Sienna’s eyebrow arches as I sit back down carefully. ‘Well, if you change your mind any time, then give me a call.’ She runs a hand down my chest. ‘I miss you, Nathan. We had a fun time together . . . we can again, if you like.’

This just sends me off into another huge gale of hysterics. For some reason, seeing Sienna and being offered sex with her so bluntly is possibly the most ludicrous thing I’ve ever experienced.

‘Sure thing, Sienna!’ I cry, tears of laughter in my eyes. ‘Why not? After all . . . we’ve got all the time in the world, haven’t we?’

‘Yeah! Of course!’ she replies, completely missing the point of both this conversation and my entire life.

A young black woman in an equally small blue dress approaches us. ‘Sienna! We’re going back to Sasha’s place. She’s got blow and a new hot tub!’

Sienna’s eyes go wide. ‘Wow, Nevaeh! That sounds great!’ She turns and looks back at me. ‘How about it, Nathan? You want to come back to Sasha’s with us? You’ll have a great time with all of us, I promise!’ She holds out one hand towards me, an expectant look on her face.

I give Sienna and her extremely attractive friend a long, hard look and can instantly feel the axis of my world shifting beneath me.

This time it has nothing to do with the drink, though.

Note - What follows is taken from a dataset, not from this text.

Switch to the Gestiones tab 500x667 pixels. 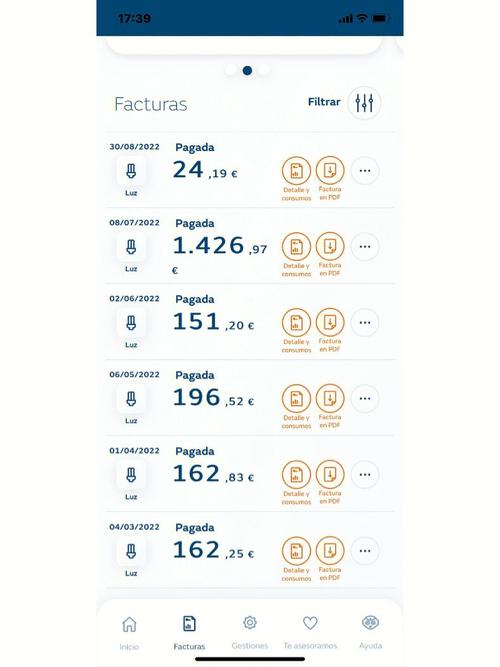(x=250, y=633)
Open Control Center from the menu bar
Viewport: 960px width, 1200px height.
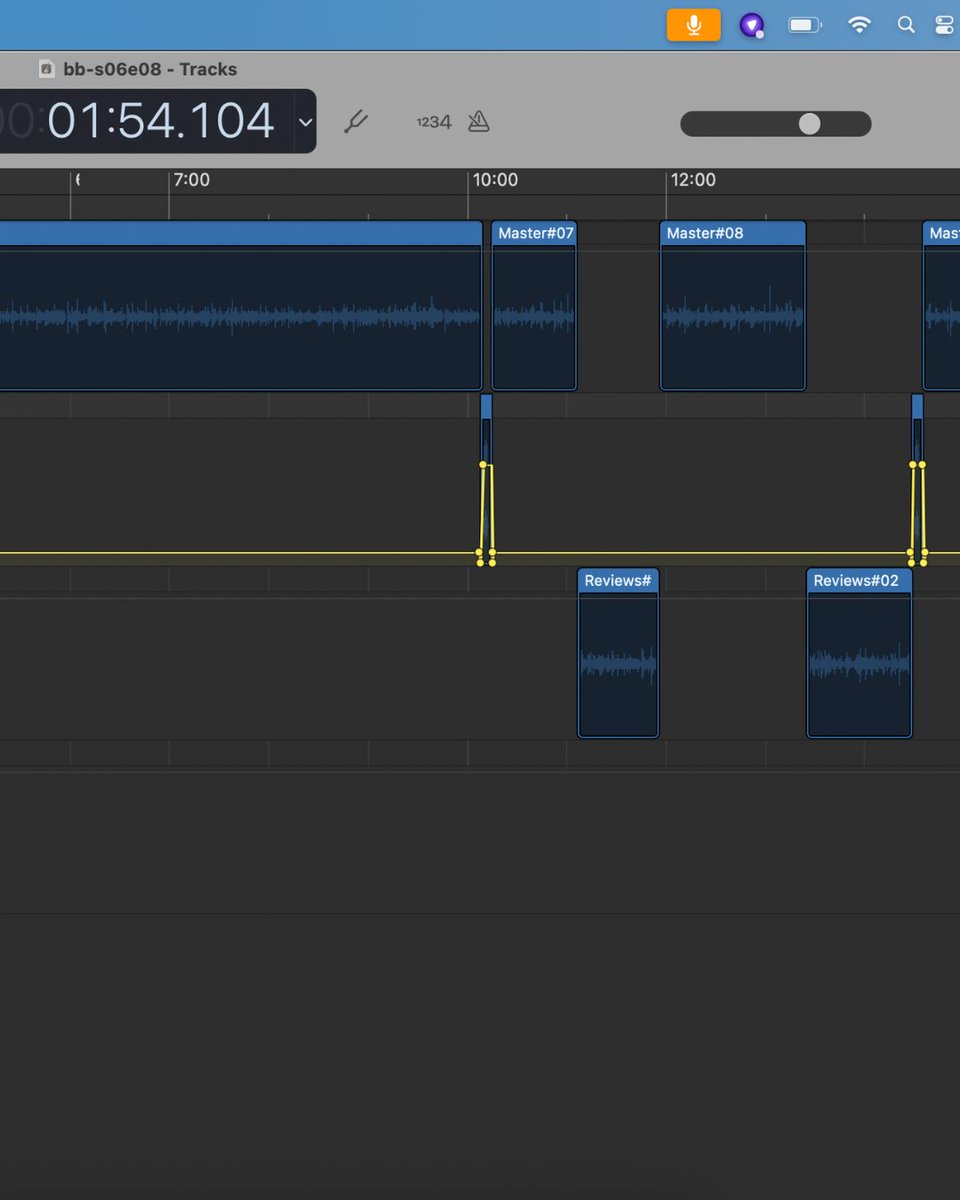(944, 24)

It would be so easy, wouldn’t it?

. . . so easy to just get up, take Sienna’s hand and follow her back to a flat I’ve never been to before, where drugs, sex and a hot tub await me.

I can take the path of least resistance. I can just fucking escape everything.

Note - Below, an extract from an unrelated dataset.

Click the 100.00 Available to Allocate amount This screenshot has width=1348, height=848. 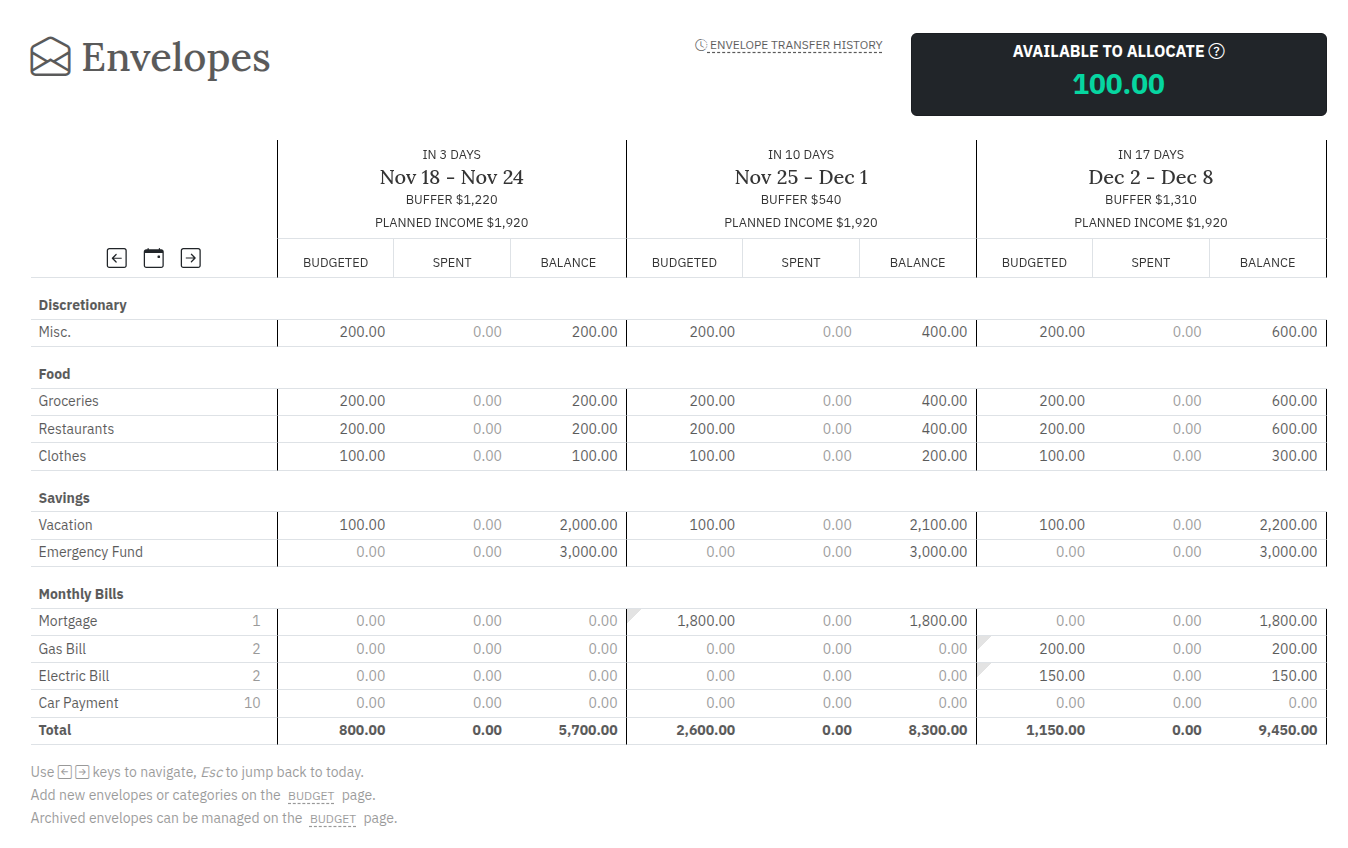tap(1118, 85)
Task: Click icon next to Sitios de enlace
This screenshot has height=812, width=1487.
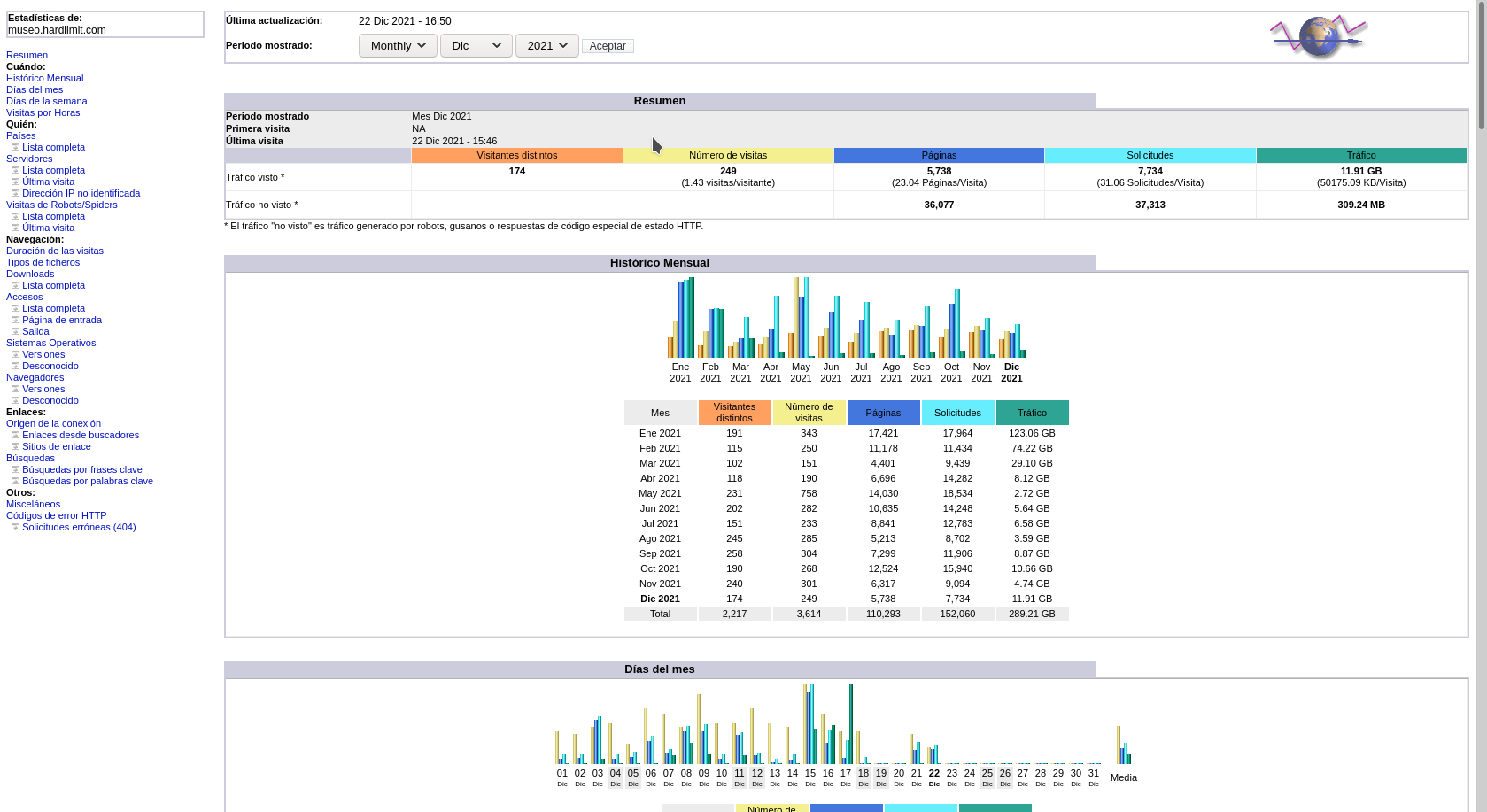Action: coord(15,446)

It’s certainly something the old Nathan would have been well and truly up for – the Nathan that effectively stopped existing the second I walked out of Mr Chakraborty’s office nearly six months ago.

But here and now, I can be that Nathan again. Tonight, I can live that life again.

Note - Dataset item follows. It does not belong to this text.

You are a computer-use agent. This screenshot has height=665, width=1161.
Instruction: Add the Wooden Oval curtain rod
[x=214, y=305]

No tumour. No death sentence. No time limit.

Wouldn’t that just be so wonderful? To be him again? If only for a short while?

After all, what’s really stopping me?

I’m half off the stool and reaching out to take Sienna’s hand when Allie’s face flashes through my mind. Not as it was the last time I saw her, in the street earlier tonight, but as it was the first time I ever saw her – red, blotchy and sweaty in that stupid Libby the Happy Lemon costume.

My hand, within touching distance of Sienna’s, freezes in mid-air.

I’m going to die and nothing I do matters any more.

Except this.

Except Allie.

I slump back down on to the stool, feeling the world shift on its axis again.

‘You go,’ I tell Sienna with a smile. ‘Go and have fun in the hot tub. I’m going to stay here and order another drink.’

‘Okay,’ Sienna replies, looking disappointed. ‘But I’ll see you again soon, yeah?’ she says, as her friend grabs her arm and tries to lead her away.

I give Sienna a grave look. ‘Yeah, sure,’ I tell her – knowing full well that I’ll probably never lay eyes on her again.

And with that, Sienna is pulled away from me, back into the crowd and out of my sight.

I turn back to the bar and order that tequila I’d promised myself.

‘Don’t you think you’ve had enough?’ the barman asks, watching me sway back and forth on the stool.

I fix him with a drunken stare. ‘Oh, good grief, yes,’ I reply, with a smile on my face that doesn’t reach my eyes.

This is the last coherent thought I have that evening.

. . . or for the next two days, for that matter.